To do: Wherever "computer" appears in the records below, copy the line that holds it.

Data to examine:

══════════

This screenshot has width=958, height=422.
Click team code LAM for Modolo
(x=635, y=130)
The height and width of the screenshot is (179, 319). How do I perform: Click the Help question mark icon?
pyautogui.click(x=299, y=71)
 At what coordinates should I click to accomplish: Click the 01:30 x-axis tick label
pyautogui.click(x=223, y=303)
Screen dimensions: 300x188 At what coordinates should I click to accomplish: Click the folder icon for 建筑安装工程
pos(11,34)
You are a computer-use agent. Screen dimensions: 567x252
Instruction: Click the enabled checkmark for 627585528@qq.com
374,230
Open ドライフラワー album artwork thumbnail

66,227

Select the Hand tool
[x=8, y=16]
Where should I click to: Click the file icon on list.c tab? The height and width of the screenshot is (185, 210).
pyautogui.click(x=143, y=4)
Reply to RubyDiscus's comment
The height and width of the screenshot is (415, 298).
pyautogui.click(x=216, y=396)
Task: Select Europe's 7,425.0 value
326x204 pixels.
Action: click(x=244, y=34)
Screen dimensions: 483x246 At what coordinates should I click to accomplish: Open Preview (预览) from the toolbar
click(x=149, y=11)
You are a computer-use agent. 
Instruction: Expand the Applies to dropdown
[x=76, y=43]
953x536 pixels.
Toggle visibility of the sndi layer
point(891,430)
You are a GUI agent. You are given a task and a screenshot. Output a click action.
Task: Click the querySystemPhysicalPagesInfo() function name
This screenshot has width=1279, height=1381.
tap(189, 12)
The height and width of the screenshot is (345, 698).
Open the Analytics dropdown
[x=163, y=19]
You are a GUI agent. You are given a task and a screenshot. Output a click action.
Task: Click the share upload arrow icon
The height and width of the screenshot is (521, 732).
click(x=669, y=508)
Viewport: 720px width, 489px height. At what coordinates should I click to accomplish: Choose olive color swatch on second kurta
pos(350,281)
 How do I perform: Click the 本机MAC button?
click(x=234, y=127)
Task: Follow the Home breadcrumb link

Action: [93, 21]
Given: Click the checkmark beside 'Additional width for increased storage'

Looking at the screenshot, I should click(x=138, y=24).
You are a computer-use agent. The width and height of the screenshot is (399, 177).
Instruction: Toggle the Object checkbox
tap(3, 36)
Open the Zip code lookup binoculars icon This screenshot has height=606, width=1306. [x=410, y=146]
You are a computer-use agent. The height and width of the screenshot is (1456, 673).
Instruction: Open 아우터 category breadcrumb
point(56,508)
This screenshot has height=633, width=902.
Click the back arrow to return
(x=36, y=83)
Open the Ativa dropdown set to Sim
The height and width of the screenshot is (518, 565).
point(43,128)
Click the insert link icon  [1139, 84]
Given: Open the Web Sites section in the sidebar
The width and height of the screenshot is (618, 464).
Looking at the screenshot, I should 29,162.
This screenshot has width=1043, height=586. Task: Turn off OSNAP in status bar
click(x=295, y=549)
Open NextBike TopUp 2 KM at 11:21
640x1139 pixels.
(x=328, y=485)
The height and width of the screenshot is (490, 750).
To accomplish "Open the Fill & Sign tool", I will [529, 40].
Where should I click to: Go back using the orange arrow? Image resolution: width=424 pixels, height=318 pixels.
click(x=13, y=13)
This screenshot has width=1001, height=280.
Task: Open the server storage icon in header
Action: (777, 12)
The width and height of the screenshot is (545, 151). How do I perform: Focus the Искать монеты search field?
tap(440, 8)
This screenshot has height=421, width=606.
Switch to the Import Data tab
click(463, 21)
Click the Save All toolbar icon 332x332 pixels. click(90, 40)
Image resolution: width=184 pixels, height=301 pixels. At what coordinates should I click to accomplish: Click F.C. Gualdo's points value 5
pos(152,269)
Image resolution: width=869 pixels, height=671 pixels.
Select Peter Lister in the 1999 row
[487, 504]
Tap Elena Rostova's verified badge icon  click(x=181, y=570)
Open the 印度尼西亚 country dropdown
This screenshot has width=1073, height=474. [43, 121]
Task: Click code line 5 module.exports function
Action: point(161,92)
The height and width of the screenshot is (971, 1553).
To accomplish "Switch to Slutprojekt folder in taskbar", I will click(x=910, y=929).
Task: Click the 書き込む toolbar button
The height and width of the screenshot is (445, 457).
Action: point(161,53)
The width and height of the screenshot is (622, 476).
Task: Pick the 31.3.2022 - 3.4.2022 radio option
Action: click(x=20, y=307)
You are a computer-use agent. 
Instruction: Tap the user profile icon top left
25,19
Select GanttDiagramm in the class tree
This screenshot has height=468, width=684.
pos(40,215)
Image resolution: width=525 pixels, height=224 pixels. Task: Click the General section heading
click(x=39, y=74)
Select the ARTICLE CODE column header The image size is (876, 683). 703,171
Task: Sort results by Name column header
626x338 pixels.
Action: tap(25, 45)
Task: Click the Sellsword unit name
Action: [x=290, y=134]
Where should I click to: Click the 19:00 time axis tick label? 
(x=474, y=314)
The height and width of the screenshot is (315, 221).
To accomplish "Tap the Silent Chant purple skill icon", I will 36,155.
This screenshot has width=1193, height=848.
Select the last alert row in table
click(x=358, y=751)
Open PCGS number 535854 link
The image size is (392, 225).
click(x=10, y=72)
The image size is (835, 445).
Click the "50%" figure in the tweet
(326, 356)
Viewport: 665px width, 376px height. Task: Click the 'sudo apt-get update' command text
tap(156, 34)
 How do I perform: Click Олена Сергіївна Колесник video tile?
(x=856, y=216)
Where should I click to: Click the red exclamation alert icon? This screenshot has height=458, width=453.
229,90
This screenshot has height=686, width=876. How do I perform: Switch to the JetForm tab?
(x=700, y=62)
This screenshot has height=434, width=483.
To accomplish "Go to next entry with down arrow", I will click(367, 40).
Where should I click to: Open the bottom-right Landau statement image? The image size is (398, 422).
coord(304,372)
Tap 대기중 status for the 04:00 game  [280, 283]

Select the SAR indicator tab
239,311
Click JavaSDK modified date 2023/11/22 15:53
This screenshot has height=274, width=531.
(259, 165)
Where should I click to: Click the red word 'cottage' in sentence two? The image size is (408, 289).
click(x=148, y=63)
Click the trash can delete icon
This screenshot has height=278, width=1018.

══════════

Output for this task:
You are a computer-use agent. Screen dimensions: 567x252
You are a computer-use agent. 
You are a computer-use agent. The width and height of the screenshot is (399, 177).
You are a computer-use agent. The height and width of the screenshot is (1456, 673).
You are a computer-use agent. 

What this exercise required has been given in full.